*Exercise details:* It would help if you retyped the data exactly, leaving out the pictures.

Stored data
%%
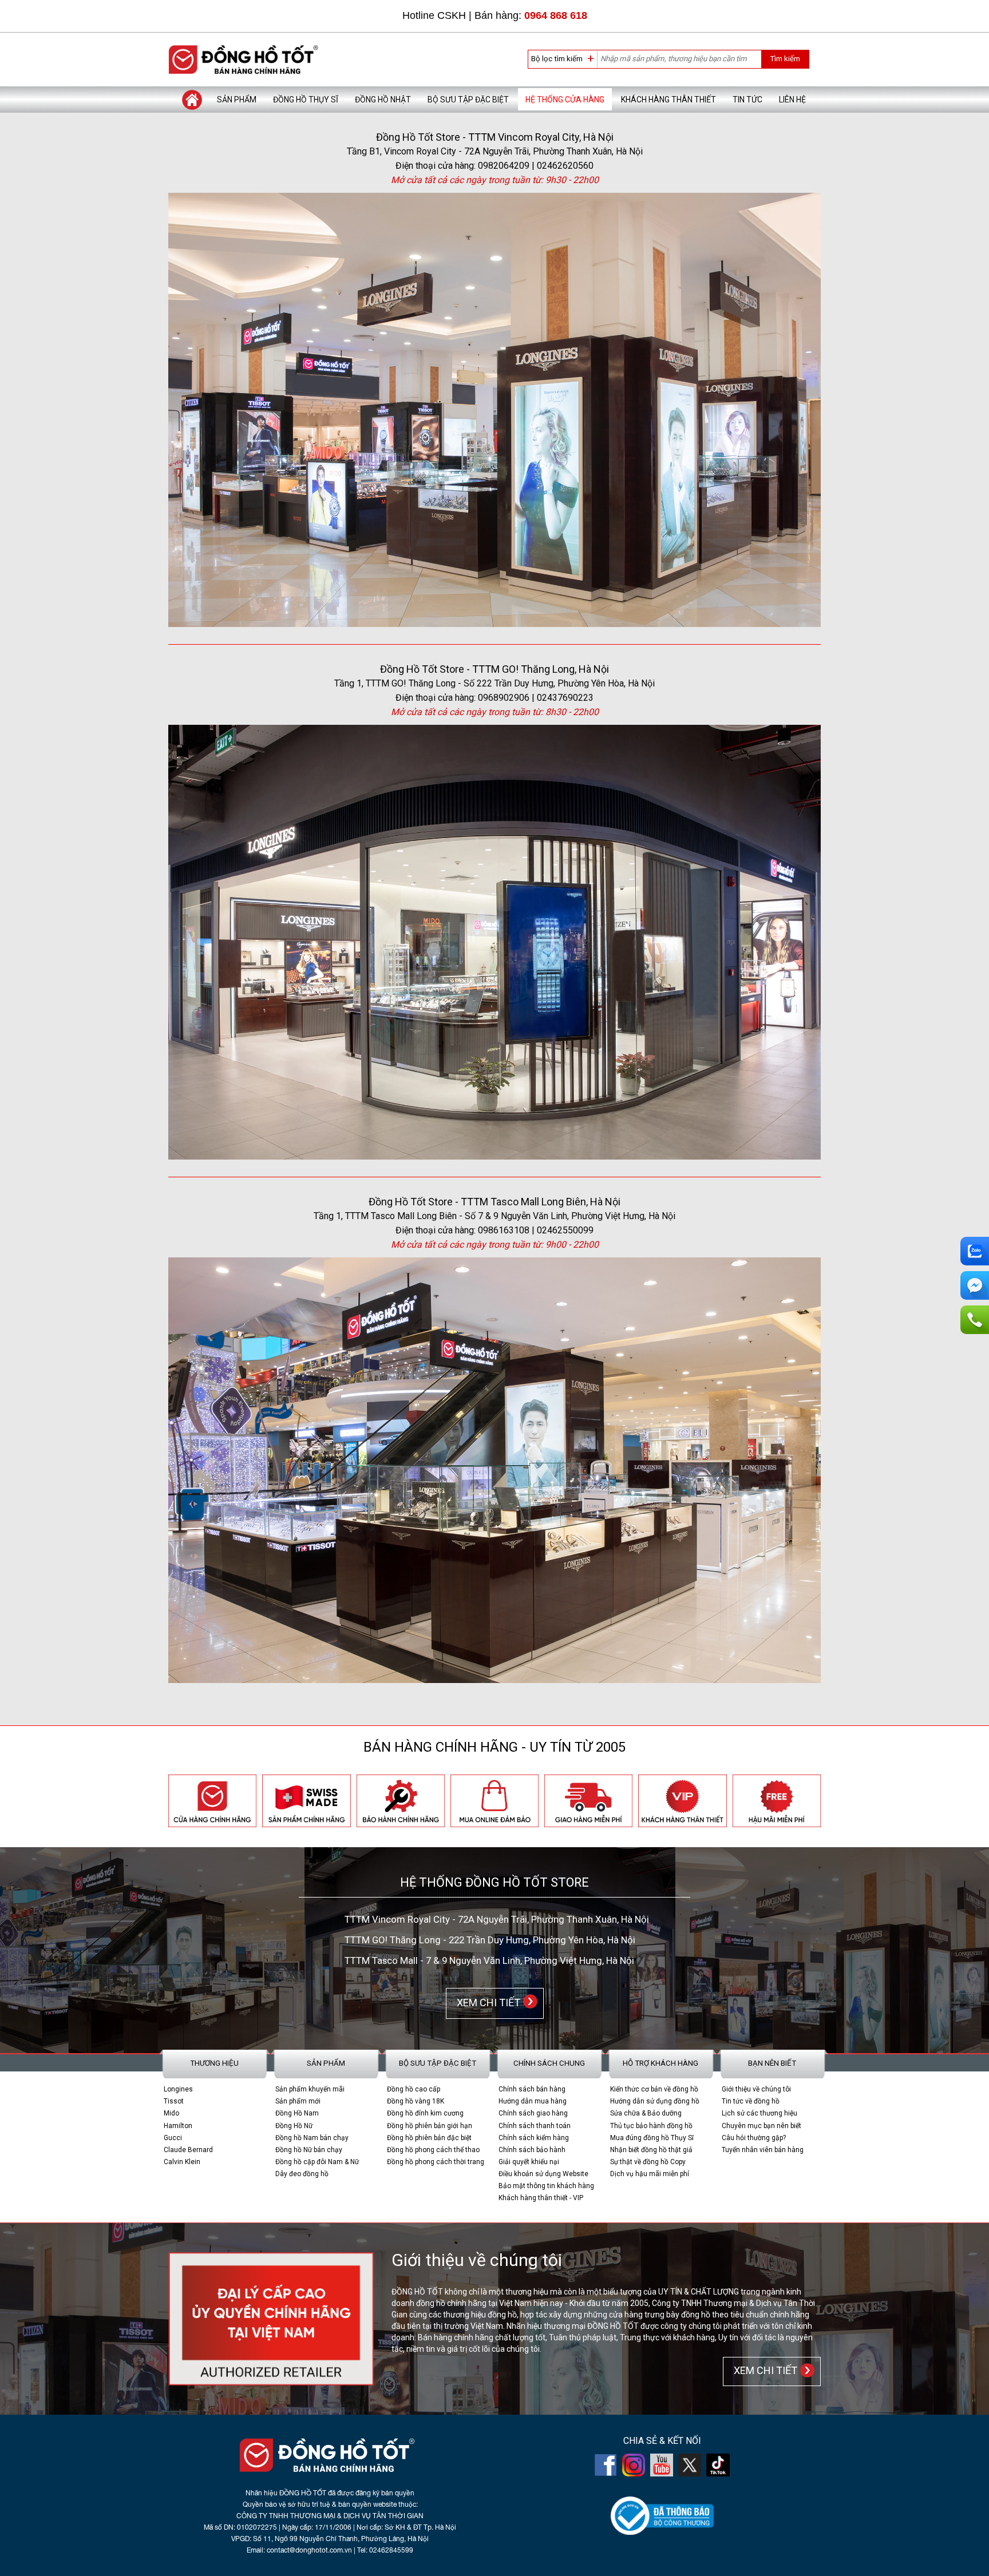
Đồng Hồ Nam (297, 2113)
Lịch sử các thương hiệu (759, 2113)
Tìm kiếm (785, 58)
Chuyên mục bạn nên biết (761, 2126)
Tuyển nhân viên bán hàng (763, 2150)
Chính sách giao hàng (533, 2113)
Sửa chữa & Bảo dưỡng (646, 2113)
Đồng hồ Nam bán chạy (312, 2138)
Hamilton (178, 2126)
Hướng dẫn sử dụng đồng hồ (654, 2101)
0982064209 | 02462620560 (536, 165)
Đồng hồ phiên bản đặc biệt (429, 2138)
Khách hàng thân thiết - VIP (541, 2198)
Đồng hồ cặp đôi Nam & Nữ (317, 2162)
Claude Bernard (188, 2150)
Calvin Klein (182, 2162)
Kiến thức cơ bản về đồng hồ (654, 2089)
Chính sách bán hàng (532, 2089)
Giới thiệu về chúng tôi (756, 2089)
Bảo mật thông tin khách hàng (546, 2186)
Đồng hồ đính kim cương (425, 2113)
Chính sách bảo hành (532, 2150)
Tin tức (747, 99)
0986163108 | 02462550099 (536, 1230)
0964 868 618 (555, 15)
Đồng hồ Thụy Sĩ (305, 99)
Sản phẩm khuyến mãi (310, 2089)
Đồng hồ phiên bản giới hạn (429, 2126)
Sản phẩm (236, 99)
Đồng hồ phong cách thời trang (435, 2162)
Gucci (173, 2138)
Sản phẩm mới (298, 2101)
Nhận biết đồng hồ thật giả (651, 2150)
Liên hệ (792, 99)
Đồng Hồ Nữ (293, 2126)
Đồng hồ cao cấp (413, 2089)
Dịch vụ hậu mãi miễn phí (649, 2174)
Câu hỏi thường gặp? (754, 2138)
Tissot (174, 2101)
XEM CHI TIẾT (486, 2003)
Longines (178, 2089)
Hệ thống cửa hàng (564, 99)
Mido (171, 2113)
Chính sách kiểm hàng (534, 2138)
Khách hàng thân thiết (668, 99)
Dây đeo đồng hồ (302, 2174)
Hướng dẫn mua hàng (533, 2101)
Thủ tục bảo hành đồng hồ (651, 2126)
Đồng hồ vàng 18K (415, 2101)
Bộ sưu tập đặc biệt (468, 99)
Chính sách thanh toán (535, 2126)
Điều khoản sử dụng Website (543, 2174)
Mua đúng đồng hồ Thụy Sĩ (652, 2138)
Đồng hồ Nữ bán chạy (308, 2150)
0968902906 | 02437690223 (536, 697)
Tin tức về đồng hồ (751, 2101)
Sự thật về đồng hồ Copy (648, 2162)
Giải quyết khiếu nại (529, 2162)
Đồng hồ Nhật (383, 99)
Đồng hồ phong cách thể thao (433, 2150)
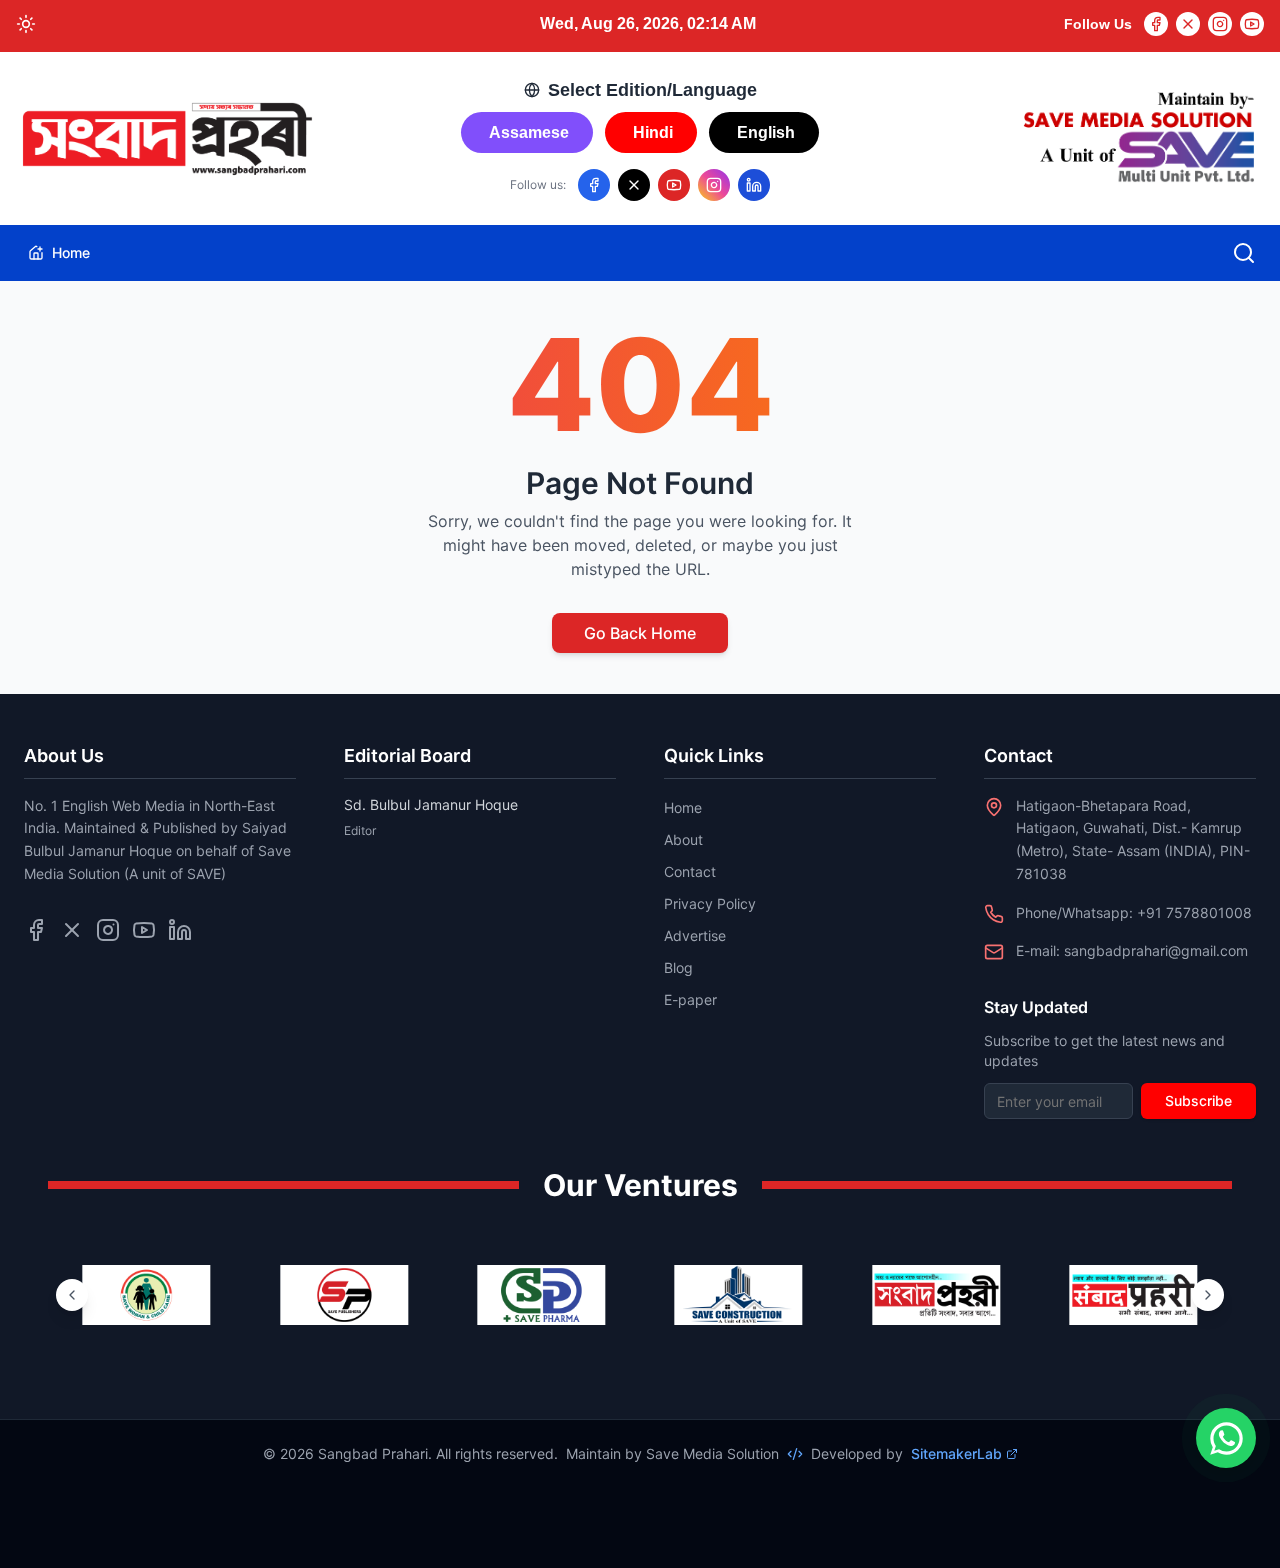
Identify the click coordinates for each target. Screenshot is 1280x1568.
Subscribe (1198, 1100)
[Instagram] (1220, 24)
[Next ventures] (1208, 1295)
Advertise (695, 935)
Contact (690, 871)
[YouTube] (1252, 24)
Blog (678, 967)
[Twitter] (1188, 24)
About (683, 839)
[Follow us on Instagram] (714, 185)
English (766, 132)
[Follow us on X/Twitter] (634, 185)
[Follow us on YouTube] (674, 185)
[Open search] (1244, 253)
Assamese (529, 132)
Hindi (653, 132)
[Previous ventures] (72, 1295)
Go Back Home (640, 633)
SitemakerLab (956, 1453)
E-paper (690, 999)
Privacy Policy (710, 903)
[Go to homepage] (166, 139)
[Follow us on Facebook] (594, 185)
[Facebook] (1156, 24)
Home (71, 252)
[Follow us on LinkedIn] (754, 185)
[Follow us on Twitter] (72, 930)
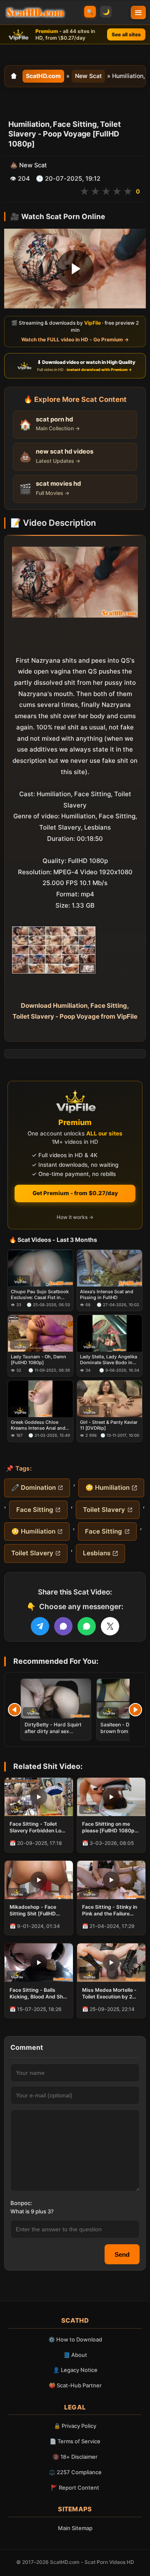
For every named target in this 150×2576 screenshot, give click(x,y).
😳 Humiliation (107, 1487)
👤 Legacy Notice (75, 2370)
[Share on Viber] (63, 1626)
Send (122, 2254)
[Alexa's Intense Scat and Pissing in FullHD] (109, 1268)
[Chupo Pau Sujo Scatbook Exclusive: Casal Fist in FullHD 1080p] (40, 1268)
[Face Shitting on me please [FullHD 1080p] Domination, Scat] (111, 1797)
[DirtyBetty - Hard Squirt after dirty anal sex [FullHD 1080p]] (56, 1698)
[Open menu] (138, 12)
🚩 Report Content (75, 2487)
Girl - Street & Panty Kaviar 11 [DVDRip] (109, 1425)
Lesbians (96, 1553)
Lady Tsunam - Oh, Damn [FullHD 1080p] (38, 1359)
%%
*Answer box:*
Đồng Hồ Nam (297, 2113)
Lịch sử các thương hiệu (759, 2113)
Tìm kiếm (785, 58)
Chuyên mục bạn nên biết (761, 2126)
Tuyển nhân viên bán hàng (763, 2150)
Chính sách giao hàng (533, 2113)
Sửa chữa & Bảo dưỡng (646, 2113)
Đồng hồ Nam bán chạy (312, 2138)
Hamilton (178, 2126)
Hướng dẫn sử dụng đồng hồ (654, 2101)
0982064209 | 02462620560 (536, 165)
Đồng hồ phiên bản đặc biệt (429, 2138)
Khách hàng thân thiết - VIP (541, 2198)
Đồng hồ cặp đôi Nam & Nữ (317, 2162)
Claude Bernard (188, 2150)
Calvin Klein (182, 2162)
Kiến thức cơ bản về đồng hồ (654, 2089)
Chính sách bán hàng (532, 2089)
Giới thiệu về chúng tôi (756, 2089)
Bảo mật thông tin khách hàng (546, 2186)
Đồng hồ đính kim cương (425, 2113)
Chính sách bảo hành (532, 2150)
Tin tức (747, 99)
0986163108 | 02462550099 (536, 1230)
0964 868 618 (555, 15)
Đồng hồ Thụy Sĩ (305, 99)
Sản phẩm khuyến mãi (310, 2089)
Đồng hồ phiên bản giới hạn (429, 2126)
Sản phẩm (236, 99)
Đồng hồ phong cách thời trang (435, 2162)
Gucci (173, 2138)
Sản phẩm mới (298, 2101)
Nhận biết đồng hồ thật giả (651, 2150)
Liên hệ (792, 99)
Đồng Hồ Nữ (293, 2126)
Đồng hồ cao cấp (413, 2089)
Dịch vụ hậu mãi miễn phí (649, 2174)
Câu hỏi thường gặp? (754, 2138)
Tissot (174, 2101)
XEM CHI TIẾT (486, 2003)
Longines (178, 2089)
Hệ thống cửa hàng (564, 99)
Mido (171, 2113)
Chính sách kiểm hàng (534, 2138)
Khách hàng thân thiết (668, 99)
Dây đeo đồng hồ (302, 2174)
Hướng dẫn mua hàng (533, 2101)
Thủ tục bảo hành đồng hồ (651, 2126)
Đồng hồ vàng 18K (415, 2101)
Bộ sưu tập đặc biệt (468, 99)
Chính sách thanh toán (535, 2126)
Điều khoản sử dụng Website (543, 2174)
Mua đúng đồng hồ Thụy Sĩ (652, 2138)
Đồng hồ Nữ bán chạy (308, 2150)
0968902906 | 02437690223 (536, 697)
Tin tức về đồng hồ (751, 2101)
Sự thật về đồng hồ Copy (648, 2162)
Giải quyết khiếu nại (529, 2162)
Đồng hồ Nhật (383, 99)
Đồng hồ phong cách thể thao (433, 2150)
Identify the click coordinates for each target. Screenshot is 1280x1568.
Subscribe (1198, 1100)
[Instagram] (1220, 24)
[Next ventures] (1208, 1295)
Advertise (695, 935)
Contact (690, 871)
[YouTube] (1252, 24)
Blog (678, 967)
[Twitter] (1188, 24)
About (683, 839)
[Follow us on Instagram] (714, 185)
English (766, 132)
[Follow us on X/Twitter] (634, 185)
[Follow us on YouTube] (674, 185)
[Open search] (1244, 253)
Assamese (529, 132)
Hindi (653, 132)
[Previous ventures] (72, 1295)
Go Back Home (640, 633)
SitemakerLab (956, 1453)
E-paper (690, 999)
Privacy Policy (710, 903)
[Go to homepage] (166, 139)
[Follow us on Facebook] (594, 185)
[Facebook] (1156, 24)
Home (71, 252)
[Follow us on LinkedIn] (754, 185)
[Follow us on Twitter] (72, 930)
For every named target in this 150×2576 screenshot, give click(x,y).
😳 Humiliation (107, 1487)
👤 Legacy Notice (75, 2370)
[Share on Viber] (63, 1626)
Send (122, 2254)
[Alexa's Intense Scat and Pissing in FullHD] (109, 1268)
[Chupo Pau Sujo Scatbook Exclusive: Casal Fist in FullHD 1080p] (40, 1268)
[Face Shitting on me please [FullHD 1080p] Domination, Scat] (111, 1797)
[DirtyBetty - Hard Squirt after dirty anal sex [FullHD 1080p]] (56, 1698)
[Open menu] (138, 12)
🚩 Report Content (75, 2487)
Girl - Street & Panty Kaviar 11 [DVDRip] (109, 1425)
Lesbians (96, 1553)
Lady Tsunam - Oh, Damn [FullHD 1080p] (38, 1359)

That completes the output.